Macquarie Bank Shreds Labor’s “Truly Extraordinary” Budget Growth Forecasts

17 Jun

Not wanting to recap the insult to intelligence that was the May Budget. But when one comes across a critique from Macquarie Economic Research that so comprehensively rips to shreds the Government’s all-important economic growth forecasts, one feels strangely compelled to share it.

You can read the entire paper here, but following are the choicest morsels (emphasis added):

Could Australia’s policymakers be too optimistic on our growth forecasts?

Upbeat growth forecasts from the Treasury and the Reserve Bank of Australia (RBA) are based on very optimistic forecasts for private sector business investment. But, if the RBA’s investment forecasts are too optimistic, not only will investment be weaker, but so too will consumption and housing, as weaker growth results in less income growth and declining confidence. This would not only mean that tighter policy was not required, but even that current policy settings could be too restrictive.

But hang on … wasn’t it only a couple of days ago that our blithering idiot RBA Governor was out spruiking the case for hiking interest rates even more?

The RBA and Treasury forecasts for business investment over the next couple of years are truly extraordinary. Treasury expects non-residential construction to double by mid 2013, while the RBA forecasts are predicated on mining investment doing the same thing.

To put this in perspective, the expected lift in mining investment is equivalent to doubling new housing construction from 150,000 units per year, to 300,000 dwellings in the next two years. Another way to look at this is that the value of mining investment in the next two years is expected to be the same as all the mining investment that took place between 1989 and 2006.

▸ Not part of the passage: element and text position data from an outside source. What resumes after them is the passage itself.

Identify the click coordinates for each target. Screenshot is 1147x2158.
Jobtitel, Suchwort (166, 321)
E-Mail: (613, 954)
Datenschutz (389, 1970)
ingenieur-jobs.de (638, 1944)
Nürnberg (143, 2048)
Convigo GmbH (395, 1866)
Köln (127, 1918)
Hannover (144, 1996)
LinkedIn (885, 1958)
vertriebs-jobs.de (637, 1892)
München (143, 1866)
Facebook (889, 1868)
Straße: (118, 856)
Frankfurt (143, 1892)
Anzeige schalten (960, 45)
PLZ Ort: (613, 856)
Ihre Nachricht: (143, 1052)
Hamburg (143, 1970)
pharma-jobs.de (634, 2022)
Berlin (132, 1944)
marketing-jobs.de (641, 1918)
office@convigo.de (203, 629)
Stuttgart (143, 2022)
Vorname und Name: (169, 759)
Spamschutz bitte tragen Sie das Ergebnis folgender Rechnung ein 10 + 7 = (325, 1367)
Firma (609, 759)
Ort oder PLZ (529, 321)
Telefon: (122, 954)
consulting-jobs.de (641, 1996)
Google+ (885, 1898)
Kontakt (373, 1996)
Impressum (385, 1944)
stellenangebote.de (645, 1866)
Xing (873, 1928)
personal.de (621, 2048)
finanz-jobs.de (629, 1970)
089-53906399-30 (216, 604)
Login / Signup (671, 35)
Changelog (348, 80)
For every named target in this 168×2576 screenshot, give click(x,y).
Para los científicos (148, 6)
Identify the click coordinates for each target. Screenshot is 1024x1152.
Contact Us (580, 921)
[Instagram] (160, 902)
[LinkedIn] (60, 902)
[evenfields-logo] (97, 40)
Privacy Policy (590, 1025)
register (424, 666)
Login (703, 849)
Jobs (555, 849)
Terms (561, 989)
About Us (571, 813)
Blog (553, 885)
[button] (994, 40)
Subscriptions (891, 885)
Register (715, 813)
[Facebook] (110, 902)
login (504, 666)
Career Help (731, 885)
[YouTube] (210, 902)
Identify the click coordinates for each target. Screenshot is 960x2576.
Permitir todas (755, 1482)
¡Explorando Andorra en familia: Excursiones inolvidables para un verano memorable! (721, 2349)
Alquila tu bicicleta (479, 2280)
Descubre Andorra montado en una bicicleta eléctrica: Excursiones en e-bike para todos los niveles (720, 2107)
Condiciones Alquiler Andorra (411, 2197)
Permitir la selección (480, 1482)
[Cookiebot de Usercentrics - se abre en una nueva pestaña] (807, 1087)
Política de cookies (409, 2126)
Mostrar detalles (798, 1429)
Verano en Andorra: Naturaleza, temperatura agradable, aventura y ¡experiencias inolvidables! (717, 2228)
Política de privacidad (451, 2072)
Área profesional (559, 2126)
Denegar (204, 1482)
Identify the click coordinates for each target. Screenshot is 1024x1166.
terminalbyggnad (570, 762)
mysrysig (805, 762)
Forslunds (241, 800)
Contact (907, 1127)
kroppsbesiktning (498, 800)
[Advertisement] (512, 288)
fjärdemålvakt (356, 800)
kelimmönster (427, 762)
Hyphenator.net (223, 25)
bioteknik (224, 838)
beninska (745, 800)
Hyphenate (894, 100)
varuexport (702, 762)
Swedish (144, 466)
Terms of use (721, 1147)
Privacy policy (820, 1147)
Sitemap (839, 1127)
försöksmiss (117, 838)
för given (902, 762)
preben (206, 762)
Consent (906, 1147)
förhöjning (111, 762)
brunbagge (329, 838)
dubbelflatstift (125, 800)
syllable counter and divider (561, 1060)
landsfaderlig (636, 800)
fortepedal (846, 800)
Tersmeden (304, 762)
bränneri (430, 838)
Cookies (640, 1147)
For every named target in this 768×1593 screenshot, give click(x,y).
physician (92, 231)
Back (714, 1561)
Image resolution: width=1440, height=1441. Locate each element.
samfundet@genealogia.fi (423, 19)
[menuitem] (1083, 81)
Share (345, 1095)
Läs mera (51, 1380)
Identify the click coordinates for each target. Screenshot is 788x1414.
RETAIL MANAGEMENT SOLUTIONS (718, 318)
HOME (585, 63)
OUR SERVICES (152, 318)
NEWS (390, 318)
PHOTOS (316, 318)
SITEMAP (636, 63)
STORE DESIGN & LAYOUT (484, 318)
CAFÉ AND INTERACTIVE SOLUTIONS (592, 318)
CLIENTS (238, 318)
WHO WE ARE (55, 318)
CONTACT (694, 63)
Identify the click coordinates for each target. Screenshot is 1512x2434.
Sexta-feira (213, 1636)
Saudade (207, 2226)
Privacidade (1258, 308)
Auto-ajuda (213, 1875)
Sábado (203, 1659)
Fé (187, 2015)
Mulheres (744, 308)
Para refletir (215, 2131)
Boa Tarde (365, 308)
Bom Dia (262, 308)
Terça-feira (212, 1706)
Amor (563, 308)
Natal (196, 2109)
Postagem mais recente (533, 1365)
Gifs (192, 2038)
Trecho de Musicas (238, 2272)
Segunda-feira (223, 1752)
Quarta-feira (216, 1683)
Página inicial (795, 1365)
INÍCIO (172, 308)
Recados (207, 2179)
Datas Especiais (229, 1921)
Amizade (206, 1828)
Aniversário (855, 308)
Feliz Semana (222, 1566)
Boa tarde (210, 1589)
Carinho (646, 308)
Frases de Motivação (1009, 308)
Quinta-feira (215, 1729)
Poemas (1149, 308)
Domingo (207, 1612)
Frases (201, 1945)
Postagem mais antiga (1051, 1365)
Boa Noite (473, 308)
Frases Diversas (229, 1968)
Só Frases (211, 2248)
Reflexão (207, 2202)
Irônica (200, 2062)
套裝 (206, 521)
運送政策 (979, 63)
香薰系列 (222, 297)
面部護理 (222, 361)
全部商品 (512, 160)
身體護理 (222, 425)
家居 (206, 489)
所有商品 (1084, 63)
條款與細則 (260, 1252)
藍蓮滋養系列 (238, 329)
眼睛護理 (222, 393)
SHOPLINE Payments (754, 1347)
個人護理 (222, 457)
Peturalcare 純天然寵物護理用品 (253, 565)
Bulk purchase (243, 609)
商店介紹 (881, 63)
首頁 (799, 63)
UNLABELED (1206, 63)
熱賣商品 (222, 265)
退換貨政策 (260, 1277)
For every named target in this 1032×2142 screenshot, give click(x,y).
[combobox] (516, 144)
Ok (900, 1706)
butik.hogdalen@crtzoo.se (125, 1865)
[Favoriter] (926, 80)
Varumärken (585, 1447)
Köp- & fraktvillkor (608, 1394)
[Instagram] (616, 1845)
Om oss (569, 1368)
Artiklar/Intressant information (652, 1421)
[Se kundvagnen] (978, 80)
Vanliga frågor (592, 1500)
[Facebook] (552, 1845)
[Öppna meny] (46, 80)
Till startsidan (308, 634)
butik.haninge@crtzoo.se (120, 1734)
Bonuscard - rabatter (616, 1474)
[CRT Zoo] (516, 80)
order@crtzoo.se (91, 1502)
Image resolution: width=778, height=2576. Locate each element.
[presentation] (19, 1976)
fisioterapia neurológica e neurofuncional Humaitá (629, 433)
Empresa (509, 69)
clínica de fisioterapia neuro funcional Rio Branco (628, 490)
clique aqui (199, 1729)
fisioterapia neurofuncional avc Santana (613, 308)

Seven years worth of all-time record high mining investment … in just two years?  Perhaps we should give them credit for positive thinking.

But is it realistic thinking?

In our opinion, achieving such stratospheric growth would be extremely difficult.

We’ll take that as a polite “No”.

For example, during the largest mining investment boom in Australia’s history, investment increased from about one per cent of GDP to three per cent of GDP. That is, it took five years for mining investment to increase by two percentage points of GDP. Now, the RBA and Treasury expect mining investment to rise by three percentage points of GDP over a couple of years.

Has anyone mentioned to the #JAFA‘s in the RBA and Treasury, that the economist who gained most fame from predicting the GFC has now predicted a “perfect storm” for the world economy “by 2013 at the latest”? And said that he expects China’s economy to have a “hard landing”?

By putting all their eggs in the mining investment basket, policymakers appear to have no Plan B for what will support the economy if investment disappoints. And this note provides three clear reasons why one should be cautious about counting those mining investment chickens before they are hatched.

Pretty much exactly what Senator Barnaby Joyce has been saying  from Day 1.

That we can’t rely solely on selling “red and black rocks” at record-high prices forever; that we need to become “more self-reliant”; and that we need a “contingency plan” against economic dangers from abroad.

So Wayne, about that “forecast” for a single year of budget surplus in 2013?

~ crickets ~

You’ve had your lackeys in Treasury cobble together a budget chock full of utterly unrealistic growth assumptions, hoping to keep the media and the great unwashed masses docile and con-fident in your economic management, right?

And then, when you make a pigs breakfast of it again, you’ll just fake up the actual growth numbers down the track, right?

Just like before … right? (see “Labor Fakes GDP By 4.5%” )

This economic forecasting game is too easy.

So before you dispose of those pig entrails … can anyone play?

One Response to “Macquarie Bank Shreds Labor’s “Truly Extraordinary” Budget Growth Forecasts”

  1. JMD June 17, 2011 at 10:34 am #

    I won’t quibble with Macquarie Bank’s opinion on the governments growth forecast but caution is warranted when you read;

    “This would not only mean that tighter policy was not required, but even that current policy settings could be too restrictive.”

    Remember, Macquarie Bank is big in government bonds, any move lower in the benchmark rate, that being the government bond, would be risk free profit for Macquarie Bank i.e KerChing! (the sound of the slot machine paying off). Bond prices rise as yields fall. I wouldn’t put it past Macquarie Bank to speculate on the high probability of the RBA slashing rates if the market is pointing in that direction…. due to the speculators pointing it in that direction.